The answer can be found online at www.CooksWithCollars.com, where the Diocese of Allentown has posted cooking videos from 35 priests from parishes around the diocese as part of a friendly cooking competition.
“In the life of every cook, there comes a moment of truth,” an introduction to the series says. “Heroes will rise. Cakes will fall. So whatever you eat or drink or whatever you do, do it for the glory of God. And a vote or two.”
Proceeds of the “Cooks with Collars” competition go to the diocesan Catholic Charities agency and to each participating parish. Parishioners can vote for their favorite video by making a donation on the website. As of Feb. 16, the competition, which runs through March 1, had raised over $110,000.
Some of the foods the priests prepare — in some cases they prepare them with the help of parishioners — include: Hungarian goulash, banana beer, Grandma’s Christmas Eve Soup, brownies cooked in a waffle maker, African Ugali, chicken tikka masala and Scottish shortbread.
The videos also aim to entertain. Take one featuring Father Frans Berkhout at Sacred Heart Parish in Bethlehem, Pennsylvania.
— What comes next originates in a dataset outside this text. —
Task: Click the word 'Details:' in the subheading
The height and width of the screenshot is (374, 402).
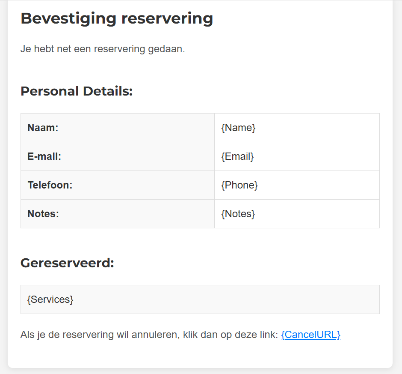Action: tap(108, 91)
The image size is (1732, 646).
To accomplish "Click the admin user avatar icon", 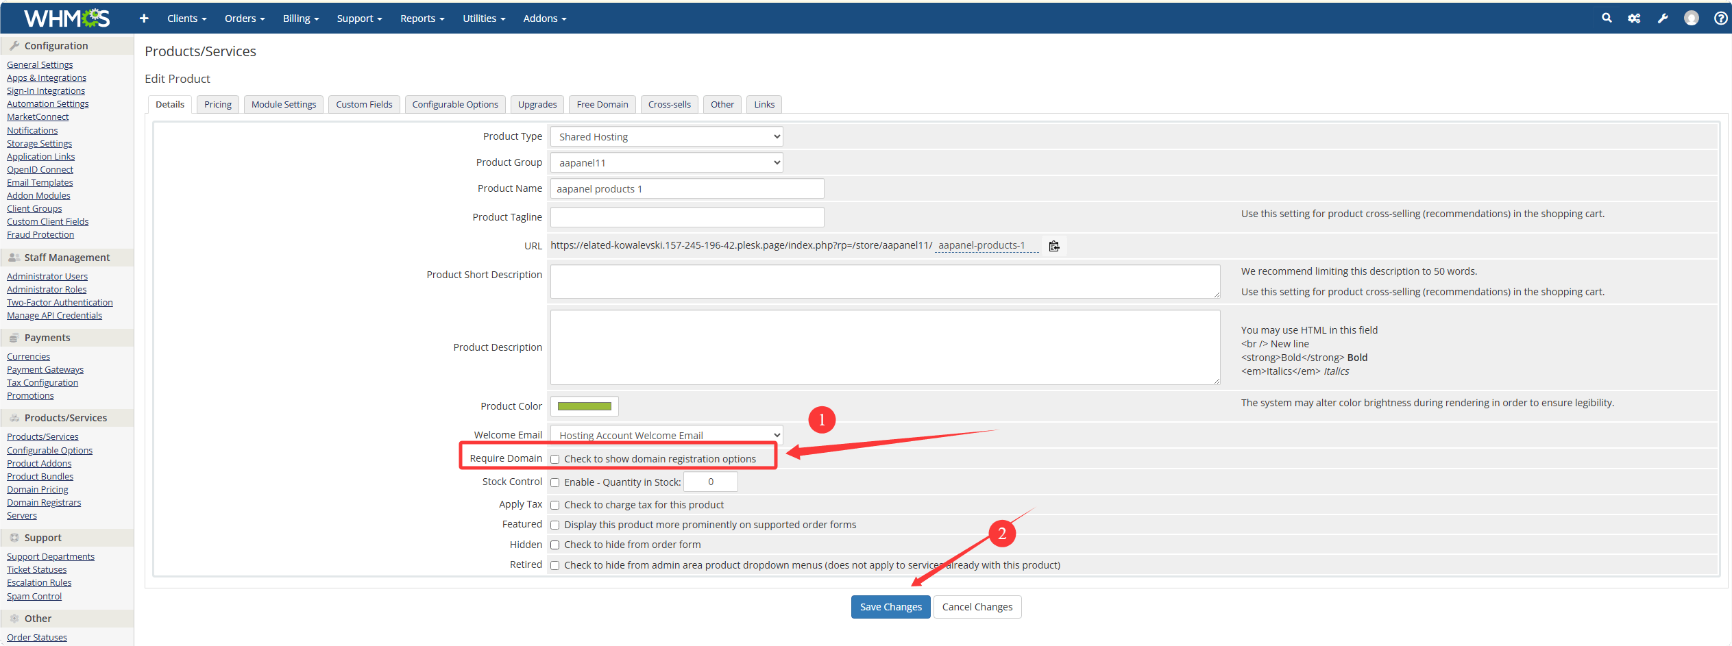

Donning a chef’s hat and an apron that says, “Many people have eaten in this kitchen and gone on to live normal, healthy lives,” the priest prepares “Father Frans’s fabulously famous old-fashioned family-style French fries.”
He reminds viewers of his motto: “Get your fries here or you may fry hereafter!”
“We’re all very excited for a second serving of ‘Cooks With Collars,'” said Paul Acampora, executive director of stewardship and development at the diocese. The first “Cooks” video series ran last year at this time.
“‘Cooks with Collars’ raises our spirits, connects our communities, and gives us great food for the body and for the soul,” he said in a statement.